Plotting out orbital coefficients using the eigenvector columns, gives the orbital patterns with the filled in circle as the negative phase of the \(\pi\) orbital and the open circle as the positive one; no circle indicates zero coefficient and no electron density. The first pattern corresponds to eigenvector with energy \(x + 2\), and so on, in descending order of eigenvalue and eigenvector column index and in ascending order of energy.

Drawing

Figure 89. Benzene Huckel MO’s.


The second and third eigenvectors are related by a \(180^\mathrm{o}\) rotation about the principal axis, which is perpendicular to the plane of the molecule.

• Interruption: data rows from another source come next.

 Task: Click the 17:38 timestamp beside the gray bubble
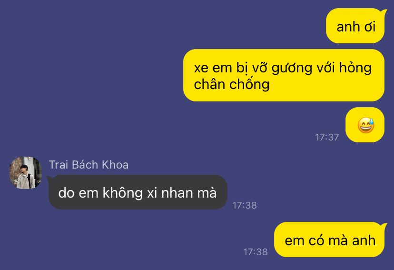pos(245,205)
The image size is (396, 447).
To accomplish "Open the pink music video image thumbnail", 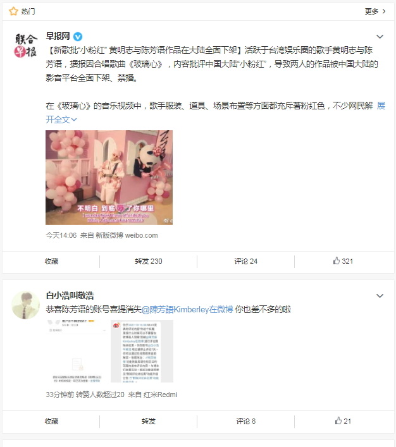I will (109, 178).
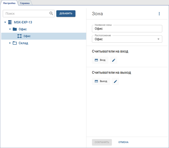Viewport: 169px width, 148px height.
Task: Click the ОТМЕНА button
Action: [x=123, y=142]
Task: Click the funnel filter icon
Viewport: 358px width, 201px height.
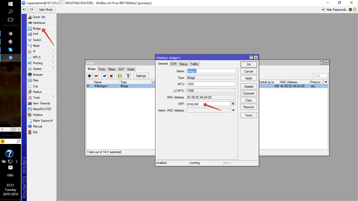Action: point(128,76)
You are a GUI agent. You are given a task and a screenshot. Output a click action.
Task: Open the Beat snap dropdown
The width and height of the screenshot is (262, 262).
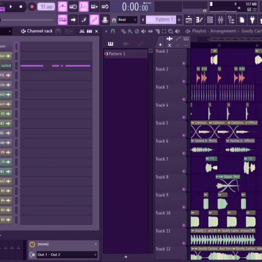point(127,20)
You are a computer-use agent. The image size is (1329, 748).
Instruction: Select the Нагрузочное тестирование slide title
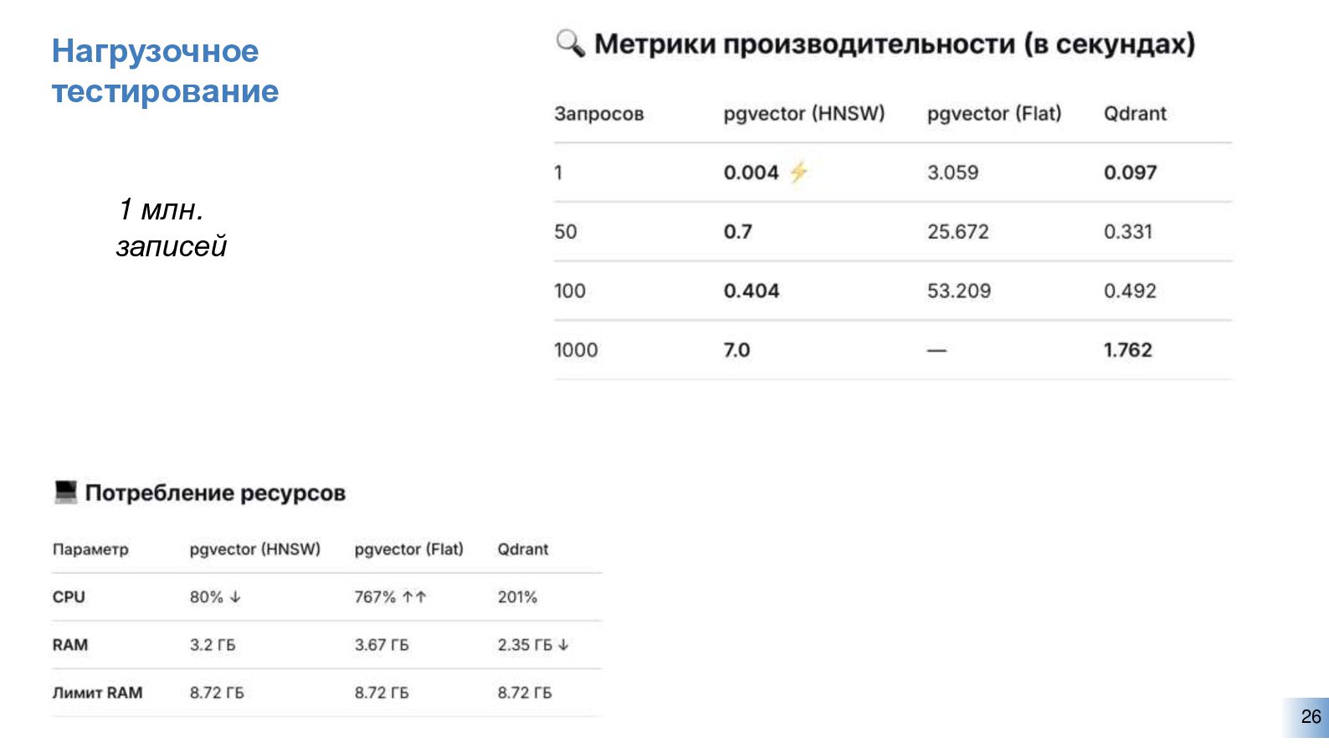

The same is true of the patterns of the fourth and fifth, but by a mirror plane, and they are also degenerate in energy. Making a plus and minus linear combination of orbitals five and four produces two new MOs still with the same energy but which in physical terms make more sense. Each new MO still has two nodes. The first pair make the two symmetry adapted linear combinations or SALCs, and one of the pair has the same pattern as one of the original MOs (number 5) the other is clearly different. Only the degenerate orbitals can interact in this way to form new combinations. The second pair, 2 and 3, also form two SALC MOs and each has two nodes.

Drawing

Figure 90. Linear combinations of benzene MO’s.